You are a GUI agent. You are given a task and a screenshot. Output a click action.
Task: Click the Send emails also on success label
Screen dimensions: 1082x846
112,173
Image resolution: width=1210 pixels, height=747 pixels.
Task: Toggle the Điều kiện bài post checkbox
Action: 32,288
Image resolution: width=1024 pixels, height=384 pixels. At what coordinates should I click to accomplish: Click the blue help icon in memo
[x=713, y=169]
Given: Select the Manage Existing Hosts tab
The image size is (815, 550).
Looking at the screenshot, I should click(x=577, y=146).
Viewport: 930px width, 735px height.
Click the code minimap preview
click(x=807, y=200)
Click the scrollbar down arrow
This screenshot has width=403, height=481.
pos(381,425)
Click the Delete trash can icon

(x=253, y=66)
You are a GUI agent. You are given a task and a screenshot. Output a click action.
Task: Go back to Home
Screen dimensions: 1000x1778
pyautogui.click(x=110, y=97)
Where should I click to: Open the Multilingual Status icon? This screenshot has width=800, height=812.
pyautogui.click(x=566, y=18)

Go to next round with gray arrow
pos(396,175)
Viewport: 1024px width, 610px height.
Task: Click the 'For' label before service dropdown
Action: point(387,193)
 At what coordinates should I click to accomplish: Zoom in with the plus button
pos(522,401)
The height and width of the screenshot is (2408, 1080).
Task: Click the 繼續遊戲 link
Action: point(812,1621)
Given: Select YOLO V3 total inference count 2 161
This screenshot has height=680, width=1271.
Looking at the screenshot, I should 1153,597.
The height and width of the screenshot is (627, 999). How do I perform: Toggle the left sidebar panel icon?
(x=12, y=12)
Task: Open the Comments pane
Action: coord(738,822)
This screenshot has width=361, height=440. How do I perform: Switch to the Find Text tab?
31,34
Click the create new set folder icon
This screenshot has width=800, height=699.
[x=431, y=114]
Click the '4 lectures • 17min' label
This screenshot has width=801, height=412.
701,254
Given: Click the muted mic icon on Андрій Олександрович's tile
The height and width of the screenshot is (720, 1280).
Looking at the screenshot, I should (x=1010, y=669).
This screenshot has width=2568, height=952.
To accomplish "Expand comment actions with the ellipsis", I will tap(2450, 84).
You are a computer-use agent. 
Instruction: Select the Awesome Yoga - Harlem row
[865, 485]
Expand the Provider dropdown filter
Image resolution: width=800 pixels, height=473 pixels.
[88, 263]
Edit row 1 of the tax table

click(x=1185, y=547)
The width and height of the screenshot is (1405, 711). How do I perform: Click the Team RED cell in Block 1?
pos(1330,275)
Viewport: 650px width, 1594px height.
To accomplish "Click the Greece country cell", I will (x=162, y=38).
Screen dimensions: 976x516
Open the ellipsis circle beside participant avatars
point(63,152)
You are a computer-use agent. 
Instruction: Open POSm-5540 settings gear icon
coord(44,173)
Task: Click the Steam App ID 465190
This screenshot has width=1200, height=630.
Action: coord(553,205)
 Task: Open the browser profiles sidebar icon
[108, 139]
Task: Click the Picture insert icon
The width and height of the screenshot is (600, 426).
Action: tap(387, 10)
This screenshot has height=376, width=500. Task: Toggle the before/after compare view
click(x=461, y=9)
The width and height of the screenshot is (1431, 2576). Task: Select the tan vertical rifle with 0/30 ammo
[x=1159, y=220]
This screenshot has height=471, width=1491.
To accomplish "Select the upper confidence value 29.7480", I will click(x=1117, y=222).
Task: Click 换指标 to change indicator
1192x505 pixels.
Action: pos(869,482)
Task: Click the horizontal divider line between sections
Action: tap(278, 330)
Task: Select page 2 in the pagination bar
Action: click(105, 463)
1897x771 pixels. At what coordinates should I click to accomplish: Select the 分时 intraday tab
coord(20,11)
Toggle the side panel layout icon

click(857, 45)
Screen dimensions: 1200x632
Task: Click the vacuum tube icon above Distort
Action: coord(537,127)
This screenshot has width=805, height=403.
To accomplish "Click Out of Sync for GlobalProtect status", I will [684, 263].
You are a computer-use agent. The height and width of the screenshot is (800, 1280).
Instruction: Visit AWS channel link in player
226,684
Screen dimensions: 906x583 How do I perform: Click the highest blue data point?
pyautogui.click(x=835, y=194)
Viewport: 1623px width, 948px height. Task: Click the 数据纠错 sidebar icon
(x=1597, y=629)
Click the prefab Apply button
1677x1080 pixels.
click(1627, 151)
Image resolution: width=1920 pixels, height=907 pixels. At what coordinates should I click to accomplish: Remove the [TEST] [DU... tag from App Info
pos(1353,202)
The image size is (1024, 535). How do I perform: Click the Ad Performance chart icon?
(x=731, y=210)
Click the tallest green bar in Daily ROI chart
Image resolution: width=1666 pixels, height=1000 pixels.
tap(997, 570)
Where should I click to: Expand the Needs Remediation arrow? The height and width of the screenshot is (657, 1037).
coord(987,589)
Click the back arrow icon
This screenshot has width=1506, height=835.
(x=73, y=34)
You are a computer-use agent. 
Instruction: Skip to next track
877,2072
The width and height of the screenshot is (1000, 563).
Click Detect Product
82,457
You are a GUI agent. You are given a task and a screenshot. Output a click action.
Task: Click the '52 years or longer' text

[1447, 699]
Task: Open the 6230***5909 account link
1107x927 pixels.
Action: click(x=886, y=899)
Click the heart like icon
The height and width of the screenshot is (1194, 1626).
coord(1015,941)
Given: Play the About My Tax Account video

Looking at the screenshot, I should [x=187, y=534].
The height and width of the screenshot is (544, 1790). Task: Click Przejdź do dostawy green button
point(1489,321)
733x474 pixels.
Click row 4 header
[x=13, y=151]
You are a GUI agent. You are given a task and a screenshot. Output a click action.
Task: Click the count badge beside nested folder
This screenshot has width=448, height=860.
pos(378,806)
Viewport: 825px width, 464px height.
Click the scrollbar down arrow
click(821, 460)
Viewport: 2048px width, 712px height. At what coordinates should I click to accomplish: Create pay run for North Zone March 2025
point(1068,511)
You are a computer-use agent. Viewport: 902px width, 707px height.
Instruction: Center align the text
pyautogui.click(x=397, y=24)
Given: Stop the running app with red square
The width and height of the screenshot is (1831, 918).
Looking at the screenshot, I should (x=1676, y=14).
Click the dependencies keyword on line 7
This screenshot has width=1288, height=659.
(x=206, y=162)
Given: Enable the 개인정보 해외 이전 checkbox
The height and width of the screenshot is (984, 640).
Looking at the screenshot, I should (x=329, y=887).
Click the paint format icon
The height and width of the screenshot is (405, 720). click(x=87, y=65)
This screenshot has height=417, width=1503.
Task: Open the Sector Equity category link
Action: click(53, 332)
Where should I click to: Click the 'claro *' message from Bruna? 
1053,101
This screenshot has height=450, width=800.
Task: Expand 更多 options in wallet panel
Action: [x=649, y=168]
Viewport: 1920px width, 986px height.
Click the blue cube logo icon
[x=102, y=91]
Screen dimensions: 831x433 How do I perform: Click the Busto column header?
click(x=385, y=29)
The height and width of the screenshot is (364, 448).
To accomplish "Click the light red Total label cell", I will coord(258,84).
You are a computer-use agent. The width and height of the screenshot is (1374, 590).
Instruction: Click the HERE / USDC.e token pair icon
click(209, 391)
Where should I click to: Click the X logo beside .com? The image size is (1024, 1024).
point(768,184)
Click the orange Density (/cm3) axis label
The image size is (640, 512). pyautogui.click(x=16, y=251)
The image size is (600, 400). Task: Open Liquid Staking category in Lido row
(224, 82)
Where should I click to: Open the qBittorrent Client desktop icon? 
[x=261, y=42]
------------
Taking the entries above, write out exactly the lines starting with the line containing "This screenshot has width=800, height=699." and going on through the line containing "Task: Click the Steam App ID 465190", both included, and nothing else.

This screenshot has width=800, height=699.
[x=431, y=114]
Click the '4 lectures • 17min' label
This screenshot has width=801, height=412.
701,254
Given: Click the muted mic icon on Андрій Олександрович's tile
The height and width of the screenshot is (720, 1280).
Looking at the screenshot, I should (x=1010, y=669).
This screenshot has width=2568, height=952.
To accomplish "Expand comment actions with the ellipsis", I will tap(2450, 84).
You are a computer-use agent. 
Instruction: Select the Awesome Yoga - Harlem row
[865, 485]
Expand the Provider dropdown filter
Image resolution: width=800 pixels, height=473 pixels.
[88, 263]
Edit row 1 of the tax table

click(x=1185, y=547)
The width and height of the screenshot is (1405, 711). How do I perform: Click the Team RED cell in Block 1?
pos(1330,275)
Viewport: 650px width, 1594px height.
To accomplish "Click the Greece country cell", I will (x=162, y=38).
Screen dimensions: 976x516
Open the ellipsis circle beside participant avatars
point(63,152)
You are a computer-use agent. 
Instruction: Open POSm-5540 settings gear icon
coord(44,173)
Task: Click the Steam App ID 465190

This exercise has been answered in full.